Currently Stuck !!
https://github.com/SpydazWeb/ImageDetectionsPotential Algorithms
Trying to write a Face Recogniser
Step 1 <Find face in image>(Researching haar cascade algorithm (viola/Jones)
Step 2 <Extract Face from Image>
Maybe <Normalise Image(filtering)>(done Posted Github now)
Step 3 <Compare Images>(posted github now)
Object recognizer
Step1 <Identify Shapes in image><Edge detection>
Maybe Normalize(More Filters)
Step 2<Extract Shapes From image><Label Shapes>
Step 3 <Use shapes To train RGB NeuralNetwork> object Learning (image)

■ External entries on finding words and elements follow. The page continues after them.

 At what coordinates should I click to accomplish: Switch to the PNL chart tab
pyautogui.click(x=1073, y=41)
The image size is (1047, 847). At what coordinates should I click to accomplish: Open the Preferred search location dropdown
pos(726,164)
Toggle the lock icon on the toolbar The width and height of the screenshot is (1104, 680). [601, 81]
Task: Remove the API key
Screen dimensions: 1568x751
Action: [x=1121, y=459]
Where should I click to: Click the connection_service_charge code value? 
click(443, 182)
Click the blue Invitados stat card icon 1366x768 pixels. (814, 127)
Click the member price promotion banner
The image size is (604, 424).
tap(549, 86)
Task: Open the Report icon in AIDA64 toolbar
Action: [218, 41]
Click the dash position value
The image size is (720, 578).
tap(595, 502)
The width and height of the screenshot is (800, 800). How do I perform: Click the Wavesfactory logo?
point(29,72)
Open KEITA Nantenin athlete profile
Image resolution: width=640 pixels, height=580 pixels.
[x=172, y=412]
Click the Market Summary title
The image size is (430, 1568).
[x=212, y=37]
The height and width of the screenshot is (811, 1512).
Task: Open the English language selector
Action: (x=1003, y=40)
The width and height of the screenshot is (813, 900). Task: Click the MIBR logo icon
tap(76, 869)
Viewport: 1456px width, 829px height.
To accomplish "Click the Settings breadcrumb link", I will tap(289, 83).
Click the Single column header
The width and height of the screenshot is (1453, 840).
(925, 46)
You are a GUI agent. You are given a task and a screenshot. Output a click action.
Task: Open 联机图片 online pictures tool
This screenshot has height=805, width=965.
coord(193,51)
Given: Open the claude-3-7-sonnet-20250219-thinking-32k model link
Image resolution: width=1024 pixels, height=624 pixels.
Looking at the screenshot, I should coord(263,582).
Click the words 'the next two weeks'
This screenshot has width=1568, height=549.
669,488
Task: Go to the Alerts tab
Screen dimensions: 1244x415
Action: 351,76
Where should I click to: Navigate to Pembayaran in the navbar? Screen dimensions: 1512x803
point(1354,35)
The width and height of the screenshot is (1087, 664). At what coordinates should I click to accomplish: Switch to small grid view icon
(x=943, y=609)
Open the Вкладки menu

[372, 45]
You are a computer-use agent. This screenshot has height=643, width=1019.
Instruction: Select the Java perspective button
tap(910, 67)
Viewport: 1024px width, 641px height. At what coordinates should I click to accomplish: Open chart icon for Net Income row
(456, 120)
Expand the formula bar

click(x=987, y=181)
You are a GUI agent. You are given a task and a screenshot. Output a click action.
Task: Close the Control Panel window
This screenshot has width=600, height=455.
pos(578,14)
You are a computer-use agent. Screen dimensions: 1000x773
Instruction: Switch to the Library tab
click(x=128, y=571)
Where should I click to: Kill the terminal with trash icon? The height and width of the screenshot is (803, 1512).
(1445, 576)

Step 4<Use Trained NN> to to recognise newly Extracted Shapes as Previously Labelled objects (Saved in DB (Original Image / Extracted Object Normalized / Extracted Object Full Color)
after watching
A DARPA Perspective on Artificial Intelligence
It was quite interesting to see that if an image contains a scrambled layer the recognisors do not recognise well .... this is probably solvable with normalisation of images. thing the way in which e as humans recognise objects. shapes and silhouettes are highly recognisable. the colors that the shapes contain give the picture extra descriptive information. which in itself is a property which defines the object or objects being viewed in the image. Object separation by the use of silhouettes can be used to identify the initial outlines of the object to be extracted from the main image after which the color can be re-added to gauge higher definition and extract other identifiable properties (such as eyes) (mouth) . the combined components such as mouth eyes nose ears hair make up the basics of an identifiable face and yet if one eye is missing the face detector does not recognise . where as the eyes are just a single property denoting the face this difference does not make the face indistinguishable by a human recogniser. the basic properties still remain.... If many silhouettes of eyes/ noses... were known we would look for objects containing these shapes and partial faces maybe recognised.....
Interestingly ..... forgetting the maths and formulas... the concepts and approaches to such disciplines are very rigid in their approach.. as an AI programmer .... one prefers the digital child approach ..... Learn as a child allow the AI to Learn as a Child , Teach it as a child..... eventually it should think as a child .... eventually NN/ML will take it to AdultHood!